Water sufficient for processing, beef, liver, wheat gluten, meat by-products, corn starch-modified, cheese, artificial and natural flavors, salt, spice and coloring, sodium caseinate, calcium phosphate, soy protein concentrate, soybean oil, potassium chloride, dried whey, taurine, choline chloride, sodium tripolyphosphate, Vitamin E supplement, thiamine mononitrate, zinc sulfate, ferrous sulfate, niacin, sorbic acid (a preservative), calcium pantothenate, Vitamin A supplement, menadione sodium bisulfite complex (source of Vitamin K activity), copper sulfate, manganese sulfate, pyridoxine hydrochloride, riboflavin supplement, Vitamin B-12 supplement, biotin, folic acid, Vitamin D-3 supplement, potassium iodide.
A-4692

Wheat gluten and soy proteins- that means the protein in this product is mostly low-quality plant protein.
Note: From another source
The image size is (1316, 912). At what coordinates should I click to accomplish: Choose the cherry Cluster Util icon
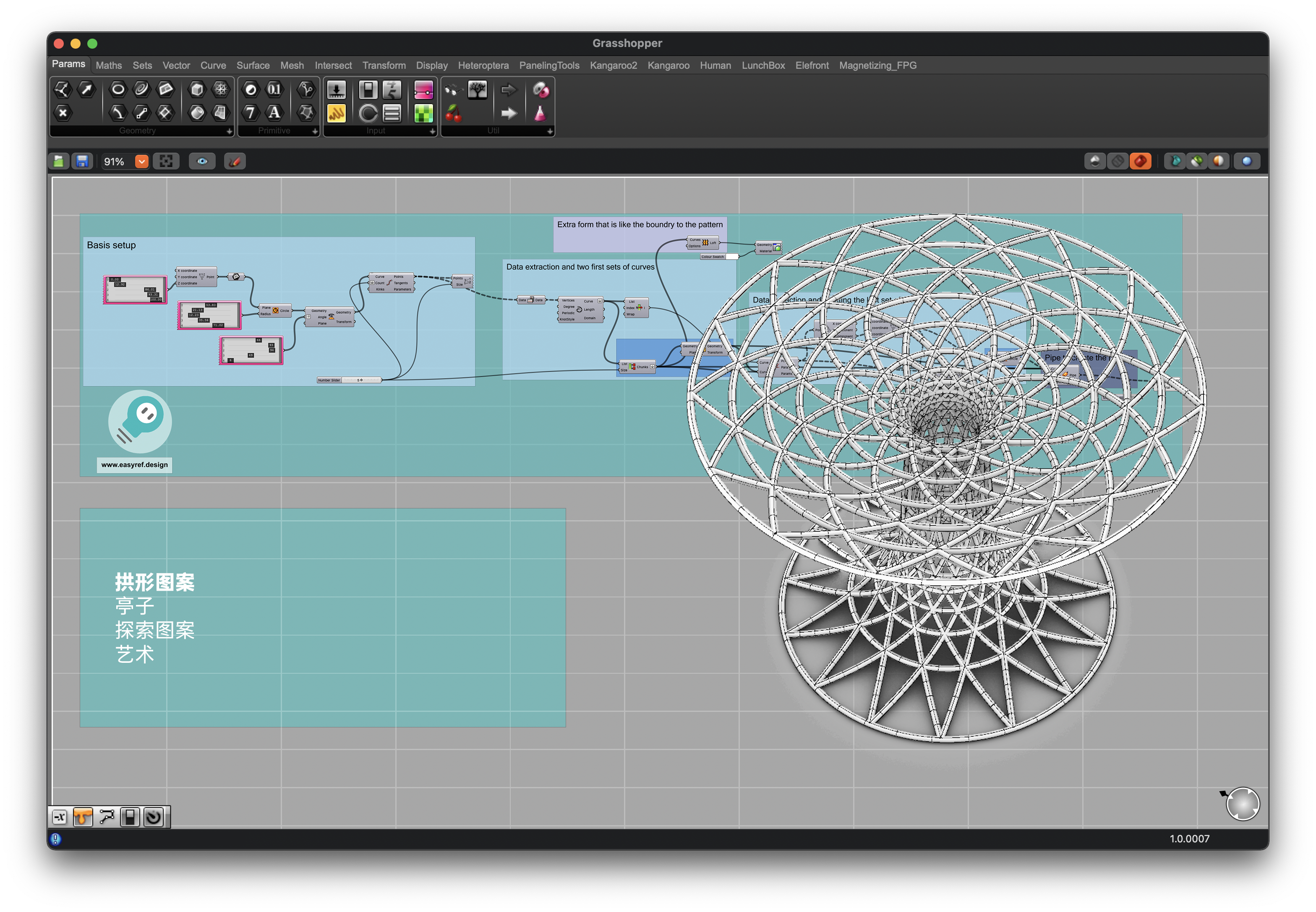coord(453,113)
That will damage your cat’s kidneys. Note the meat by-products: that’s random dead animals, including euthanized pets and horses full of poisons, sick and dying livestock, dead fish from fish farms full of lead and antibiotics- basically it’s a very unhealthy substance you really don’t want your cat to eat. Then corn starch, probably added to make the gravy, and the rest is just vitamins and such.
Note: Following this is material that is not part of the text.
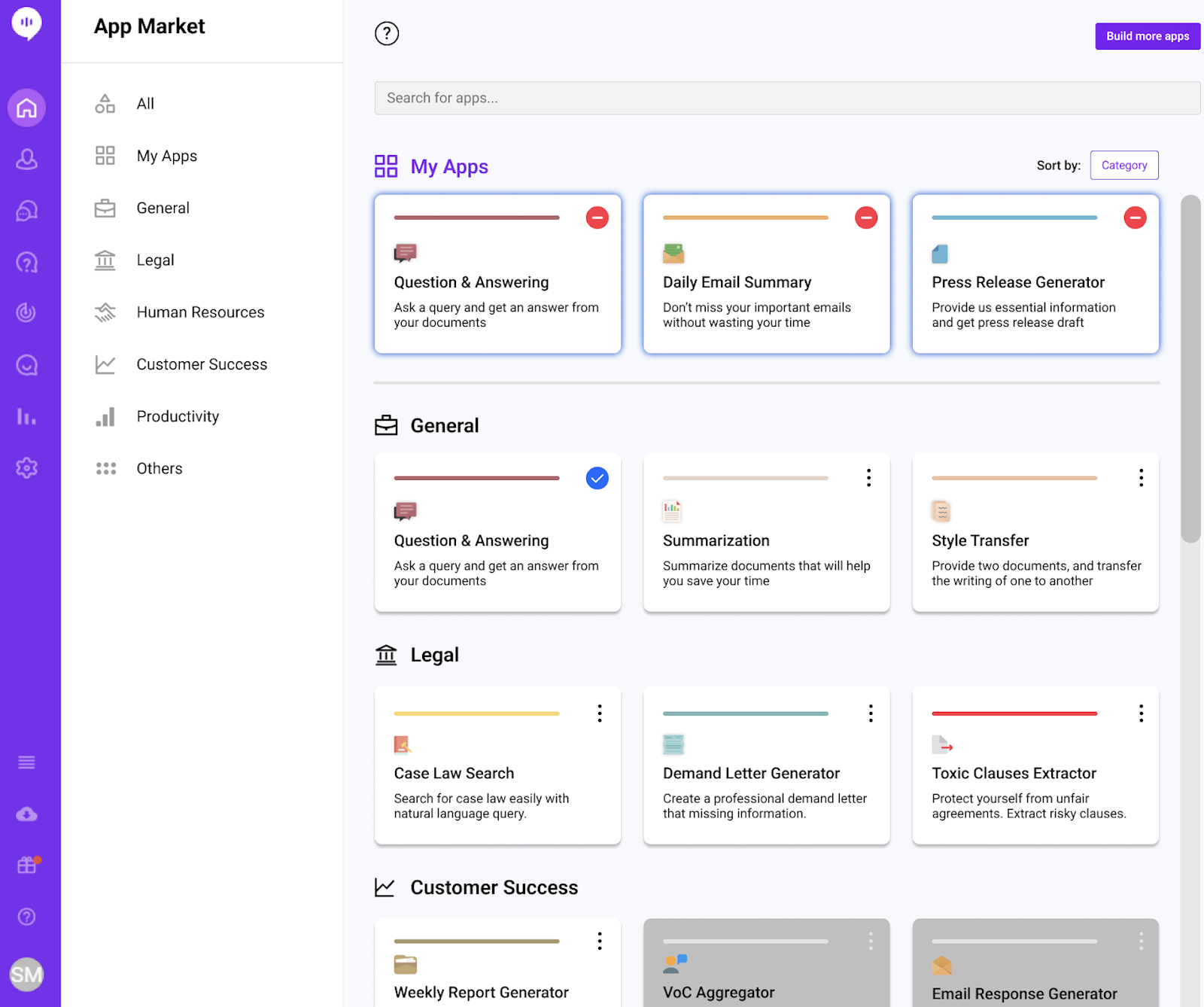Click inside the Search for apps field
1204x1007 pixels.
pos(787,98)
This is a very poor-quality product, designed to maximize profits for the manufacturer (who is using cheap garbage as ingredients rather than healthy real food as ingredients) at the expense of the health of your pet.[/QUOTE]

boy, there’s a lot of misinformation in the above…

[QUOTE=cleozowner;6906787]

Why on earth do people assume that if it is a well known brand it is bad? It is one of the brands of food that actually DOES the AAFCO testing (instead of just some calculations), that brand is the first to incorporate any new research (before Purina One and their other brands), and the Pro Plan manufacturing facilities are pristine.[/QUOTE]

I almost never step into food for pets threads, they turn heated and I feel like you do, the bigger food manufacturers put a HUGE amount of money into research. I value research and I just can’t imagine that the pet food companies are out to kill my animals. They know more than I do about what different species need, and different species have different nutritional needs. I also value the fact that a vet has expert knowledge and a veterinary nutritionist probably knows more than the general public.

all that said, if the cat(s) will only eat one brand, well I guess you just don’t have much choice now, do you? Cats are not dogs (?!!) and you can’t just let them get hungry enough as cats will become anorexic.